*EXTRAIT CHOISI:*
──────

L’Eucharistie est par excellence, le sacrement de l’amour et du don de soi. Jésus le manifeste dans l’évangile de ce jour par un geste déconcertant : le lavement des pieds de ses disciples. Au lieu de nous rapporter l’institution de l’Eucharistie, l’évangile de la célébration de la Sainte Cène en Jn 13, 1-15, nous relate plutôt l’épisode du lavement des pieds. C’est dire le lien étroit entre l’Eucharistie, sacrement de l’amour et ce geste très significatif pour l’Église et le monde.

Aux derniers instants de la vie de leur Maître, les Apôtres s’attendaient probablement à autres choses : des conseils pour le management de l’Église, des consignes diverses pour leur gouverne personnelle…Au lieu de cela, Jésus choisit de leur laisser un geste hautement symbolique: il prend le tablier de service, une cuvette d’eau, s’agenouille devant eux et commence à leur laver les pieds. Et en conclusion, il ne manque pas de leur expliquer cet acte : « C’est un exemple que je vous ai donné afin que vous fassiez, vous aussi, comme j’ai fait pour vous…Si donc moi, je vous ai lavé les pieds, vous aussi, vous devez vous laver les pieds les uns aux autres. » (Jn 13,15).

A ses Apôtres et à ses disciples, toujours prêts à convoiter les premières places, les honneurs, Jésus rappelle par ce geste, le rôle exact de la véritable autorité qui est essentiellement service. Ainsi, toute autorité administrative, politique, coutumière ou religieuse n’est rien d’autre qu’un service. Toute action ou attitude de l’Église et de la société qui ne serait pas service de l’humanité, est donc contraire à la volonté de Dieu manifestée par le Christ. Servir, c’est régner et régner c’est servir et non se servir ou se faire servir. Cela reste vrai aussi bien dans l’Église que dans la société. Halte donc à toutes les manœuvres multiformes de corruption, de détournements de fonds publics ! Halte à toute âpreté au gain, à la course au pouvoir, aux honneurs, aux décorations et promotions faciles…A l’exemple de Jésus, nous sommes tous invités, par le lavement des pieds, à servir par le don généreux de nos personnes. Tout disciple de Jésus doit être conscient de cet appel pressent à se mettre à l’école du Christ « venu pour servir et donner sa vie en rançon pour la multitude.»

──────

*EXTRAIT DE LA SOURCE:*
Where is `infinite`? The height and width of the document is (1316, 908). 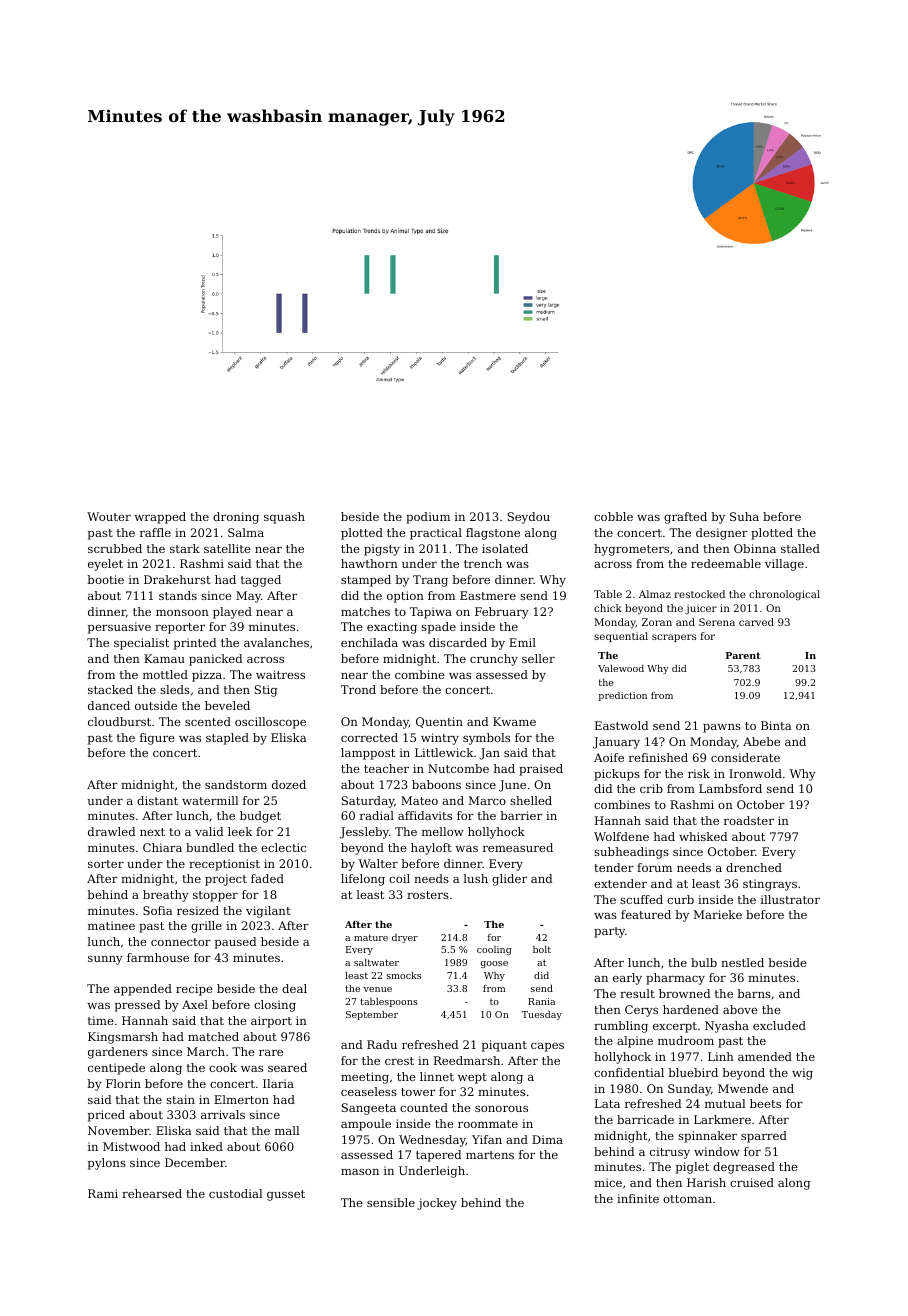 infinite is located at coordinates (638, 1198).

──────

*EXERCICES À RÉSOUDRE:*
1/ Reformulez plus brièvement le paragraphe de l’extrait choisi qui commence par « A ses Apôtres et à ses disciples », en conservant ses idées principales.
2/ D’après l’extrait choisi, quels objets Jésus prend-il avant de s’agenouiller devant ses Apôtres ?

*CORRIGÉ DES EXERCICES:*
1/ Par le lavement des pieds, Jésus rappelle à ses Apôtres et à ses disciples, avides de premières places et d’honneurs, que la véritable autorité est essentiellement service. Toute autorité, qu’elle soit administrative, politique, coutumière ou religieuse, n’est qu’un service. Tout ce qui, dans l’Église comme dans la société, ne sert pas l’humanité est contraire à la volonté de Dieu manifestée par le Christ : régner, c’est servir, et non se servir ou se faire servir. Le texte appelle donc à mettre fin à la corruption, aux détournements de fonds publics, à l’âpreté au gain et à la course au pouvoir, aux honneurs et aux promotions faciles. À l’exemple du Christ, venu pour servir et donner sa vie, chaque disciple est invité à servir par le don généreux de sa personne.

2/ Il prend le tablier de service et une cuvette d’eau.